I am very honored to have gotten three Peggy Browning Fellowships,” Foote says. “Working for the labor movement has always been my post-law school goal, so I’m thankful for the opportunity to have worked for so many great mentor organizations.

Sprague says she was ecstatic to receive the Peggy Browning fellowship. As a child of an African-American, blue-collar worker, she has seen firsthand the discrimination that accompanies being a minority in the workplace. It has inspired her to use her legal education to protect minority rights and challenge systemic barriers to employment. Sprague will be a fellow with the Los Angeles Black Worker Center in Los Angeles this summer.

Tyler Sprague
Tyler Sprague '21

“I believe the mission of the Los Angeles Worker Center and the foundation of my ideals match almost identically.
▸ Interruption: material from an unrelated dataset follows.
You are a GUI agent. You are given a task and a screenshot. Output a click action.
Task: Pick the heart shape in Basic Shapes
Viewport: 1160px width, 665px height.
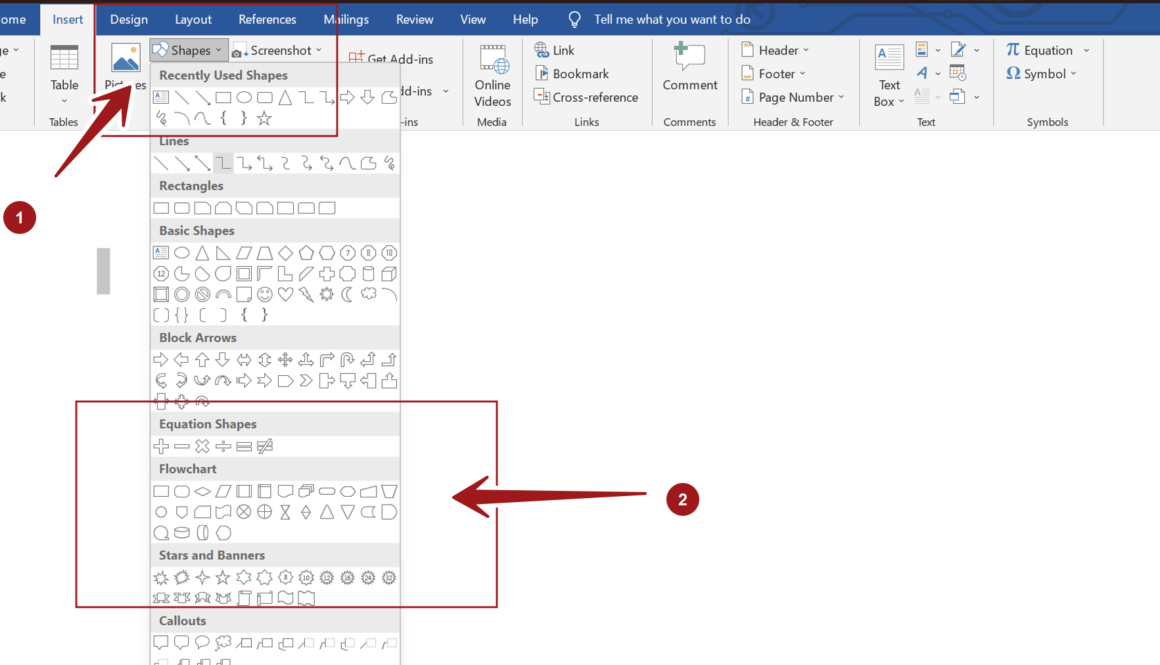tap(286, 295)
This program has dedicated years to promoting access to quality jobs and racial equity in hiring for minorities,” she says. “Through its partnerships, policy initiatives, and employment services and job placement, the Los Angeles Black Worker Center has become a huge resource for the underrepresented community.”

During her undergraduate years at Howard University, Sprague developed a passion for mentoring young girls and at-risk inner-city youth and was heavily involved in the community. She served as a delegation leader with People to People, an organization dedicated to creating a better world through direct exchange between people of different countries and cultures, during which she led a group of more than 40 high school students in a service project abroad.

Sprague volunteers with the Self-Help Web Center at the Daley Center, where she assists self-represented individuals with accessing legal resources and completing documents and forms. She is also a member of the Moot Court Honor Society, incoming vice president of the Black Law Students Association, and a member of the Society of Women in Law and Phi Alpha Delta International Law Fraternity.

Since 2004, 18 Chicago-Kent students have been awarded 23 summer and academic year fellowships from the Peggy Browning Fund. The not-for-profit organization was established in memory of Margaret A. Browning, a prominent union-side attorney who was a member of the National Labor Relations Board  from 1994 until 1997. Peggy Browning Fellowships provide law students with unique, diverse, and challenging work experiences fighting for social and economic justice. These experiences encourage and inspire students to pursue careers in public interest labor law.

Founded in 1888, Chicago-Kent College of Law is the law school of Illinois Institute of Technology, also known as Illinois Tech, a private, technology-focused research university offering undergraduate and graduate degrees in engineering, science, architecture, business, design, human sciences, applied technology, and law.